"Yakınmasız yaşam süren kalp hastası oruç tutabilir"

"Yakınmasız yaşam süren kalp hastası oruç tutabilir"

Memorial Hastanesi Kalp Hastalıkları Uzmanı Prof. Dr. Avcı:

İSTANBUL (AA) - Memorial Hastanesi Kalp Hastalıkları Uzmanı Prof. Dr. Günsel Şurdum Avcı, gördüğü tedaviyle yakınmasız aktif yaşam süren kalp hastalarının, beslenme ve ilaç saatlerini düzenleyerek, oruç tutabileceklerini bildirdi. 

Avcı, yaptığı yazılı açıklamada, oruç tutmanın, sindirim sistemini dinlendirdiği için, vücutta diğer organların kanlanmasını sağladığını belirterek, bu sürede kemik iliğinin uyarılarak, kan yapımının arttığını belirtti.

Ramazanda vücudun birikmiş zararlı maddelerden temizlendiğini, bağışıklık sisteminin güçlendiğini, kalp, damar, kanser gibi hastalıklara karşı direncin arttığını vurgulayan Avcı, oruçla karaciğer ve tüm sindirim sisteminin dinlenme şansı bulduğunu aktardı.

Günsel Şurdum Avcı, ramazanda şeker hastalarında kan şekeri, hipertansiyon hastalarında kan basıncı kontrolünün kolaylaştığını belirterek, şunları kaydetti:

"Kanda yağ düzeyleri düşüyor, yararlı kolesterol yükseliyor. Vücutta depolanmış yağlar eriyor, birkaç kilo zayıflanıyor. Kemik iliği uyarılıyor, kan yapımı artıyor. Vücut birikmiş zararlı maddelerden temizleniyor, bağışıklık sistemi güçleniyor.
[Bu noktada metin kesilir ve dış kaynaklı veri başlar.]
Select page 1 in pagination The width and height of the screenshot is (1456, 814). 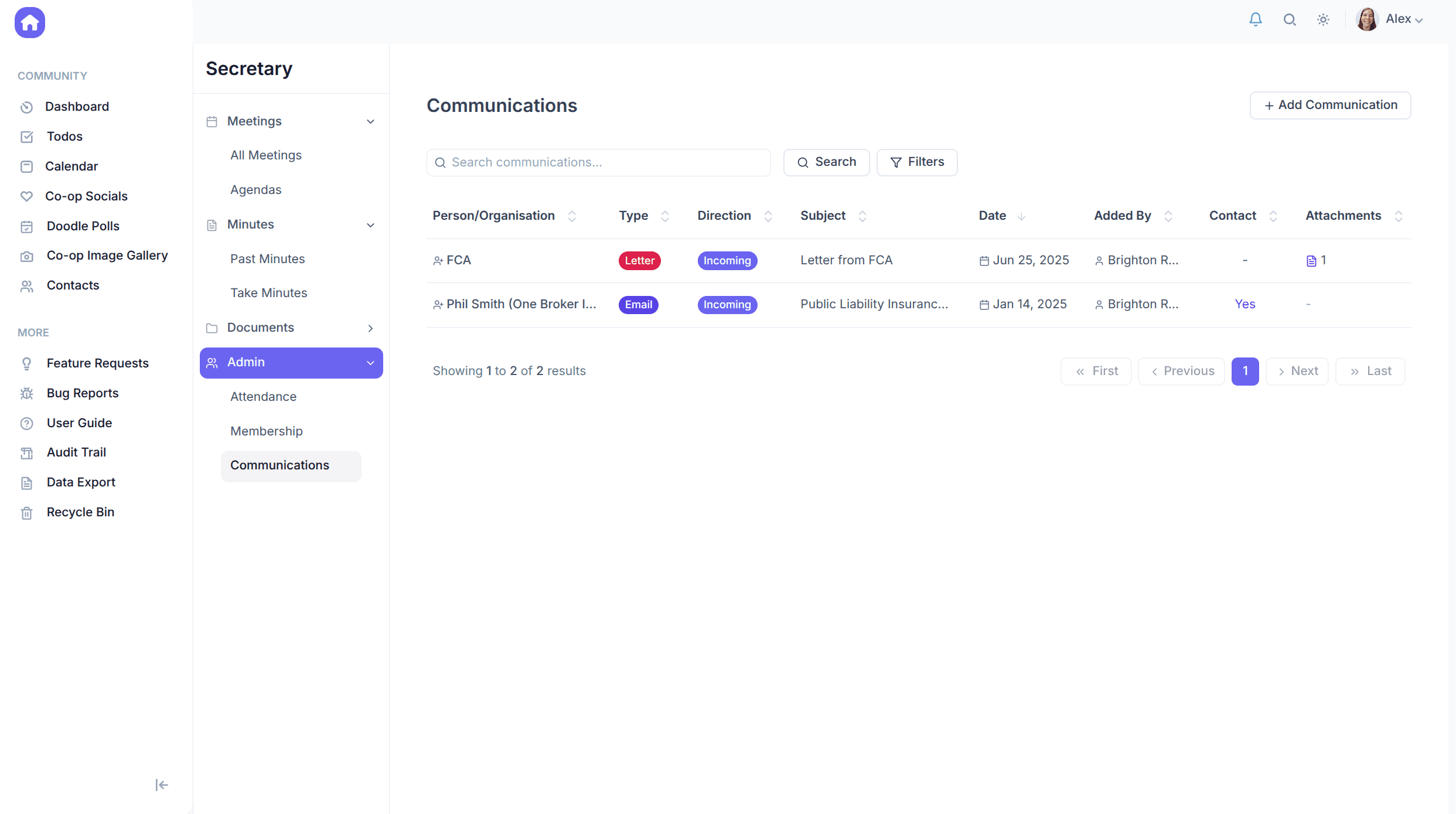pyautogui.click(x=1245, y=372)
Kalp, damar, kanser gibi hastalıklara karşı direnç artıyor. Orucun bir ibadet olarak tutulması ve kudretli bir varlığın himayesine girildiğine inanmanın verdiği güven ve huzur, oruç tutanlara büyük moral ve mutluluk vermektedir."

- Kalp hastalarına öneriler

Kalp hastalarına durumlarını değerlendirmesini öneren Avcı, şu bilgileri verdi: 

"Gördüğü tedaviyle yakınmasız aktif yaşam süren hastalara, beslenme ve ilaç saatleri düzenlenerek, oruç tutabilecekleri güveni verilmeli. Koroner kalp hastalığı olup, geçirdiği baypas ameliyatı ya da balon-stent tedavisinden sonra, eforda veya eforsuz, göğüs ağrısı yakınmaları yeniden ortaya çıkmış olan, ritmik masaj tedavisi görmemiş ve bu yakınmalardan kurtulma şansı bulamamış, kullandığı birçok ilaca rağmen yakınmaları devam eden ve kalp krizi riski olan hastalar oruç tutmamalıdır. Ayrıca, önceden geçirdiği kalp krizleriyle kalp yetersizliği başlamış, eforda ya da eforsuz, nefes darlığı yakınması, vücutta su toplanması ve kilo artışı olan kalp hastaları da oruç tutamazlar. Yüksek tansiyonu olup, kullandığı ilaçlara rağmen kan basıncı sık sık yükselme ve düşme gösteren hastalar ile şeker hastaları da oruç tutmamalıdır."

Kalp hastalığı olsun olmasın, oruç tutan herkesin, ramazan boyunca beslenmesine özen göstermesi gerektiğine işaret eden Avcı, abartıya kaçmadan günlük ihtiyaç olan protein, yağ, karbonhidrat, vitamin ve minerallerin alınmasını, iftar ve sahurda yavaş yavaş ve az miktarlarda yenilmesini önerdi. 

 Memorial Hastanesi Kalp Hastalıkları Uzmanı Prof. Dr. Günsel Şurdum Avcı, sahurda, proteinden ve liften zengin, süt, yoğurt, kefir, peynir, yumurta, hurma, çörek otu, ceviz, badem, fındık, kuru baklagil, tahıl, esmer ekmek, esmer pirincin tercih edilmesi gerektiğini aktararak, kabızlık sorunu olanlara da hurma, kırmızı pancar ve kefir gibi lifli ürünleri iftar ve sahurlarda bolca tüketmesini tavsiye etti. 

Prof. Dr. Avcı,  saatlerce boş kalmış midenin hızla ve aşırı derecede, özellikle de yağlı ve şekerden zengin besinlerle doldurulmasının ve iftar sonu ardarda sigara içilmesinin, sağlık için ciddi tehlike olduğuna dikkati çekerek, "Bunun, gizli kalp hastalarında ani kalp krizine, ani kan basıncı yükselmelerine ve felç durumuna yol açabileceği unutulmamalıdır" ifadelerini kullandı.